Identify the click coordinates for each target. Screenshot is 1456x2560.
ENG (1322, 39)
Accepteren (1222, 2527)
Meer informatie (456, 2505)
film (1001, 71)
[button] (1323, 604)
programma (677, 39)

_ _ _ _ _ _ _

_WORK TASK:_ Provide an exact transcript of the lines from the one that holds "ENG (1322, 39)" through the final line of the data above.

_RESULT BELOW:_
ENG (1322, 39)
Accepteren (1222, 2527)
Meer informatie (456, 2505)
film (1001, 71)
[button] (1323, 604)
programma (677, 39)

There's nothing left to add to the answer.